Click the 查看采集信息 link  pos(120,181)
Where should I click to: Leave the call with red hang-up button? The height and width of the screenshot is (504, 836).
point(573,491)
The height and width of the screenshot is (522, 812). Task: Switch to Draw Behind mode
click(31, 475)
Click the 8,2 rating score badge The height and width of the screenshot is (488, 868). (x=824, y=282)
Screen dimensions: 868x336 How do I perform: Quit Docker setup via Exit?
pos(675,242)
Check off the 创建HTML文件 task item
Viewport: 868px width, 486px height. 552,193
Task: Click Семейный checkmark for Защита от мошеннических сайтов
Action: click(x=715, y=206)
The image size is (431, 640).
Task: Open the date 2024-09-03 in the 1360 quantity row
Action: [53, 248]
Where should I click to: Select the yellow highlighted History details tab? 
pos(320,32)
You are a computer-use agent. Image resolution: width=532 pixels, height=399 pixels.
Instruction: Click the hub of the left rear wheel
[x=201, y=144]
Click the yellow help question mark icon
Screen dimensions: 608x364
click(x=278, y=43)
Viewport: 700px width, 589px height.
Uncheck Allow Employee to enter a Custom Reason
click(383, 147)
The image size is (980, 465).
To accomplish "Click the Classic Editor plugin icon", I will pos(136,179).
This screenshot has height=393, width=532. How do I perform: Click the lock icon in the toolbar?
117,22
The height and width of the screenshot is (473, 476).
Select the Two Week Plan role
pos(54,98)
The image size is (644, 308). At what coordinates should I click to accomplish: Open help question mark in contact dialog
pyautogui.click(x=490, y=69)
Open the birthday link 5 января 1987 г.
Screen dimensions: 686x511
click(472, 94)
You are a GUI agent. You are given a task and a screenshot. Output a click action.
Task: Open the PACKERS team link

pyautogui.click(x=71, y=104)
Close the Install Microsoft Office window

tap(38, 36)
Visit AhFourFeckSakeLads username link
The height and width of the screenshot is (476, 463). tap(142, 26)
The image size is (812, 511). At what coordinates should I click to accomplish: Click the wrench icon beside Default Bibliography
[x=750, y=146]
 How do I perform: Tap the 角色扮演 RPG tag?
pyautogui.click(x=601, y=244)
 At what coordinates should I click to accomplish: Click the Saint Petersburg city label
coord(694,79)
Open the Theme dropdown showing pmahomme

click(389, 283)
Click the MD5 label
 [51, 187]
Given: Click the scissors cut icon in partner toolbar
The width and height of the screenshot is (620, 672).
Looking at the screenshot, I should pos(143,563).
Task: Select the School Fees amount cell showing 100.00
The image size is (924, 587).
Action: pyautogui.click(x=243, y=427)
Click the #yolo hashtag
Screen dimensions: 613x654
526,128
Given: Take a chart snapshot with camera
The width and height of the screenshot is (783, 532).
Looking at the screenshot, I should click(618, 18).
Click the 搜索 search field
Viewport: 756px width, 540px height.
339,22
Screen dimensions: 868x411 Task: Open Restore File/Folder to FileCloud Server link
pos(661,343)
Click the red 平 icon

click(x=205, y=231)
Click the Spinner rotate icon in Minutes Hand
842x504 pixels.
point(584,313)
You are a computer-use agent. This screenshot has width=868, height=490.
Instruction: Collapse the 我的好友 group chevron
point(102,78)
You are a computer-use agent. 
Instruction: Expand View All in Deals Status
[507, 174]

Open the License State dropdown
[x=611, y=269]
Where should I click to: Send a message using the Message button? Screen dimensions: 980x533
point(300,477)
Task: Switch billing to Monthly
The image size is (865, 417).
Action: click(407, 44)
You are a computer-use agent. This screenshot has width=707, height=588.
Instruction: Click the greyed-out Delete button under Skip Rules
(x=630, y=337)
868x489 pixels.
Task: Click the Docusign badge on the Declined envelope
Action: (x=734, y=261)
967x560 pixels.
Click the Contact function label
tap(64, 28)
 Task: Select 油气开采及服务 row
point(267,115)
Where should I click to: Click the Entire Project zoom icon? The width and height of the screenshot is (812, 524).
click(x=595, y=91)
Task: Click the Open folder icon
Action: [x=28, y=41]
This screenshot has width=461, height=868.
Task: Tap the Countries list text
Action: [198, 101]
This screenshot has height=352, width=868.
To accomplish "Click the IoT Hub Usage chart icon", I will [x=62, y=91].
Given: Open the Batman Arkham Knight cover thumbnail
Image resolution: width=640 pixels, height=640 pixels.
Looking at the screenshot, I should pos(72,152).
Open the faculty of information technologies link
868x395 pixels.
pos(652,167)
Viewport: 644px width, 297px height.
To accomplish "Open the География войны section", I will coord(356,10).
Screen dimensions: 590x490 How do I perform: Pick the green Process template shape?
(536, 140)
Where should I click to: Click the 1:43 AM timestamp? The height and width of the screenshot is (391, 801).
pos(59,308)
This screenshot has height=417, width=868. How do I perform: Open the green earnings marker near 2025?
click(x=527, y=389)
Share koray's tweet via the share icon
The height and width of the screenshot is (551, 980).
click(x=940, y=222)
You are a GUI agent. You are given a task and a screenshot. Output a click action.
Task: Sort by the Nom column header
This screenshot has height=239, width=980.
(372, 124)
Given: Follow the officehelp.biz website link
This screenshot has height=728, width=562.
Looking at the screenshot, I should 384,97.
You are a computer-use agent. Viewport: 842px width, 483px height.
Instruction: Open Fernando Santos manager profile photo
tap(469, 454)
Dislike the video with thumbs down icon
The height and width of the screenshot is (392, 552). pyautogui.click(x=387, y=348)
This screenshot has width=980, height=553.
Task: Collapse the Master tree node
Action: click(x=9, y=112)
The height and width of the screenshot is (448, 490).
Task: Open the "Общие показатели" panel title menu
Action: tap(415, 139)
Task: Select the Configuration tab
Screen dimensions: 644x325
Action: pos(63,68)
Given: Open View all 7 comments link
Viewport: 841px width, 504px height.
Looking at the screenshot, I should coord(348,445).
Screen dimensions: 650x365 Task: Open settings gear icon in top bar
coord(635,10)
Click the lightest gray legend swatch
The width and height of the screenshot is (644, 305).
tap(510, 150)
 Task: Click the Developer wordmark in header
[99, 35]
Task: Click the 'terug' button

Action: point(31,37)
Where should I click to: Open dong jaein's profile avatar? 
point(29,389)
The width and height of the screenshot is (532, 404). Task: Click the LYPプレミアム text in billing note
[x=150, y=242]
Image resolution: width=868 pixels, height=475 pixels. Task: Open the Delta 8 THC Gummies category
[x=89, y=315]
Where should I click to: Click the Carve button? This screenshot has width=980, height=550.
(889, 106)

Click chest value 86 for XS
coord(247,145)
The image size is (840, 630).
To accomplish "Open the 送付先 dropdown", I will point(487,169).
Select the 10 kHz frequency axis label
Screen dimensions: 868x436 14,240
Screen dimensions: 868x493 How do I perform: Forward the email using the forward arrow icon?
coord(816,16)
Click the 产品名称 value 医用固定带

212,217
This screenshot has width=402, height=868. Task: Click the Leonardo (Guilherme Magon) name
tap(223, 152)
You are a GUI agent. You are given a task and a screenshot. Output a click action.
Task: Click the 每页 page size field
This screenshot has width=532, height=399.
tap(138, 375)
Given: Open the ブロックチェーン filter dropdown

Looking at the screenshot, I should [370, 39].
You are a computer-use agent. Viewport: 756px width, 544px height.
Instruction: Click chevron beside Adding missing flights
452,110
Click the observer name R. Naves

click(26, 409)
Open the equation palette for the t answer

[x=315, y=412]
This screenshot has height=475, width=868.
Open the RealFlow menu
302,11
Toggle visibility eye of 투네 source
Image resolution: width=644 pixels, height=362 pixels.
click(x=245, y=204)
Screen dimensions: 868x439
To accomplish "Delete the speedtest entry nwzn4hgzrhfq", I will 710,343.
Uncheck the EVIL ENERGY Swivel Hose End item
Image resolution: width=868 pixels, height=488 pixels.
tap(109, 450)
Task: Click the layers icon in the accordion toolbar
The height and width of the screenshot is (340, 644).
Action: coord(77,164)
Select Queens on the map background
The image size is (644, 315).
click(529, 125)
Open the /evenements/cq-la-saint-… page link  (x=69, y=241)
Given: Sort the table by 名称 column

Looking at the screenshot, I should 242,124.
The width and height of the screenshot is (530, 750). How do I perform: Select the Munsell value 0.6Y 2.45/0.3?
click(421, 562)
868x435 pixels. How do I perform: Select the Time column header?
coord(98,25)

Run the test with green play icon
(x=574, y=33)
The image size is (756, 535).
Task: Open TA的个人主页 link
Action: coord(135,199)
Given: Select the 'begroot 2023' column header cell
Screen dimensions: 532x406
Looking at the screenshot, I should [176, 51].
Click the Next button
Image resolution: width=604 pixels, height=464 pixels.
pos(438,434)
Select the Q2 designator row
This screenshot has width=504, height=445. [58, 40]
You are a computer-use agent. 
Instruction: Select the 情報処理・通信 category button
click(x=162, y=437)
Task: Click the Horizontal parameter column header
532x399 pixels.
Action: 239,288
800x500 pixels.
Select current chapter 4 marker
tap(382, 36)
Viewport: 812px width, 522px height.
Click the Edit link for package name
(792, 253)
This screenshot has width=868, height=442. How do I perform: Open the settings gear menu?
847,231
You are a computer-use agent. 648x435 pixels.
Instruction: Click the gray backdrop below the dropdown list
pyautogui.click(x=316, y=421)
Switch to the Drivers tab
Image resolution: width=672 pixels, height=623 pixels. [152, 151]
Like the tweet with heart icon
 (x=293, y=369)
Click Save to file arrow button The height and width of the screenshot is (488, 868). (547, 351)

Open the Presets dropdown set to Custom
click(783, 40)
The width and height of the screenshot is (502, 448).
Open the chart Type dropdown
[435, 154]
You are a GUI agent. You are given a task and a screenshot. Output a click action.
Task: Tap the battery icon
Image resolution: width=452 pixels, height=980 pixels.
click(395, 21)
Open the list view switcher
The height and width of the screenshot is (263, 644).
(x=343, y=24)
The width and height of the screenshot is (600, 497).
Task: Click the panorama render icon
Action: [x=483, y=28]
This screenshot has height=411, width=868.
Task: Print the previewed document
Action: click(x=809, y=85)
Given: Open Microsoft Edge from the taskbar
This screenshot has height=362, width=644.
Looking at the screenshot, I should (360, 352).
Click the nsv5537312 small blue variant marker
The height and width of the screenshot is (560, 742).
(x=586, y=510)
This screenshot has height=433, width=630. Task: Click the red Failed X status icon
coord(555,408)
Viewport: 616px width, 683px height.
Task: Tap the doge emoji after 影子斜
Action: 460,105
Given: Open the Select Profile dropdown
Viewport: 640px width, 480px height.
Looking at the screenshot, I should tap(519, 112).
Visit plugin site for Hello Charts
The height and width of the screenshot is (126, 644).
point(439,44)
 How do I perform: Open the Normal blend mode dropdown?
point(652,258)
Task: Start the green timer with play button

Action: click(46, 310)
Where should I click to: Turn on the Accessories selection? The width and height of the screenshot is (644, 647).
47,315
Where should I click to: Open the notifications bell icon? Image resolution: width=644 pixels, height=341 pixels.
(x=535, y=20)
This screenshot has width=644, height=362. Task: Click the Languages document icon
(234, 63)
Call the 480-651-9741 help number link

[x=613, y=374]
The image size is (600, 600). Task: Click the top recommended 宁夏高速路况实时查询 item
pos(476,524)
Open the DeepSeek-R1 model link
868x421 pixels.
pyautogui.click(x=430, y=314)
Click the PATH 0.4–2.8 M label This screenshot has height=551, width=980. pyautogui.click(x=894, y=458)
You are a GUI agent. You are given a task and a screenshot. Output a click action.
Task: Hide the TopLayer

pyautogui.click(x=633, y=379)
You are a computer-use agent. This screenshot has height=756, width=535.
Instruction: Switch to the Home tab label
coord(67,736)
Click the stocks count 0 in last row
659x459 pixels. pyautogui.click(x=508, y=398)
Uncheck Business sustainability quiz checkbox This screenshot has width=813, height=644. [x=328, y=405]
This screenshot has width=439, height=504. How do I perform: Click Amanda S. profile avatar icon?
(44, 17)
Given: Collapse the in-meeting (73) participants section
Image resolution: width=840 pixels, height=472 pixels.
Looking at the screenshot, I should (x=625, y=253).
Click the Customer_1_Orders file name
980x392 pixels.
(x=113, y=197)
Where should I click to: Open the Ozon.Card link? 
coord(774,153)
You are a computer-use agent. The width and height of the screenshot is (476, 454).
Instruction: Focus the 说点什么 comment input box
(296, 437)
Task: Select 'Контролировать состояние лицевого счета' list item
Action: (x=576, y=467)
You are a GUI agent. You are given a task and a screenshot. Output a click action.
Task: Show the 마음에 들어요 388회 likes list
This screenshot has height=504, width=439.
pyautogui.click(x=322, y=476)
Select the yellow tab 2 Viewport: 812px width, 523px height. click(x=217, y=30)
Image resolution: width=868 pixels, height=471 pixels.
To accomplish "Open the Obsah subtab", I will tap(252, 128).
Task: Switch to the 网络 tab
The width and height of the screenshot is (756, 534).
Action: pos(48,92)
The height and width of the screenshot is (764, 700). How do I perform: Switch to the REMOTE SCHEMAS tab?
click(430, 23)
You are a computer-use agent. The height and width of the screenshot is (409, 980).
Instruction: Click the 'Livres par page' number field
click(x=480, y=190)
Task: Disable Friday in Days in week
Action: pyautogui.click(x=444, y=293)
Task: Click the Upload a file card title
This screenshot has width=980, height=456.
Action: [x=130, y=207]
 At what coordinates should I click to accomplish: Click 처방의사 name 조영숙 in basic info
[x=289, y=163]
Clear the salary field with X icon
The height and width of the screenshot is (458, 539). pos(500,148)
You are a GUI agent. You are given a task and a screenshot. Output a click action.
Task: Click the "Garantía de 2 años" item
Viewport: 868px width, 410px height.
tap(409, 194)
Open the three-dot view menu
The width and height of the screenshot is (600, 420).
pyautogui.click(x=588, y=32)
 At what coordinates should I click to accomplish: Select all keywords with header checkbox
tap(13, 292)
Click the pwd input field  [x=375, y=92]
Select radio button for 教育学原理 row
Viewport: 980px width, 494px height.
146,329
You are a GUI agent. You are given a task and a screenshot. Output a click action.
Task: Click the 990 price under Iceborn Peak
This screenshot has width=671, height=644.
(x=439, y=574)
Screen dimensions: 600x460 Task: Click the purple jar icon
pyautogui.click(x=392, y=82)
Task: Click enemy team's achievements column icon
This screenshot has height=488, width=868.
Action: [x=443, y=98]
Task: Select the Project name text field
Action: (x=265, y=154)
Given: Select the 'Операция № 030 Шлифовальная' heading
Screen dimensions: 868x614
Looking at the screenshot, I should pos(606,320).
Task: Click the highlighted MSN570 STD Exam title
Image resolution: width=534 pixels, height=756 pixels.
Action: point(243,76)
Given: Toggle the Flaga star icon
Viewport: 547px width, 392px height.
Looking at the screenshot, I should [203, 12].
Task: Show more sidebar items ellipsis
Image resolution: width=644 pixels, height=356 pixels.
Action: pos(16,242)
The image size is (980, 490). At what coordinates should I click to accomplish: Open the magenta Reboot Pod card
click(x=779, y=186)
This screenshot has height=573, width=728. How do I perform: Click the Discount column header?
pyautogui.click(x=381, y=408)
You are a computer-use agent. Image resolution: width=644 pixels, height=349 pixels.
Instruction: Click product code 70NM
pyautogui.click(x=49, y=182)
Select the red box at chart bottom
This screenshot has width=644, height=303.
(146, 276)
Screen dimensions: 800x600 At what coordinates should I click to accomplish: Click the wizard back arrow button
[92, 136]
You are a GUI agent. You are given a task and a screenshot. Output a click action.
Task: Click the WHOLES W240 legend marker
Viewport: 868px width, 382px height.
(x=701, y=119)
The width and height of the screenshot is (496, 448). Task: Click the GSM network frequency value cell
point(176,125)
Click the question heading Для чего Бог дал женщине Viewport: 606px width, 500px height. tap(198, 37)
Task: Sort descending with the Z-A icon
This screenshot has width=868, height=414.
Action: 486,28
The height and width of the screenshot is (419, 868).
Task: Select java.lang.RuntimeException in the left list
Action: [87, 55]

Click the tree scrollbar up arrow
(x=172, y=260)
+++
§ **EXERCISE DETAILS**
Among the records above, only the lines between the line holding "Where should I click to: Send" and the line holding "has width=707, height=588.", inclusive, are to be output, exactly as written.

§ **EXPECTED OUTPUT**
Where should I click to: Send a message using the Message button? Screen dimensions: 980x533
point(300,477)
Task: Switch billing to Monthly
The image size is (865, 417).
Action: click(407, 44)
You are a computer-use agent. This screenshot has width=707, height=588.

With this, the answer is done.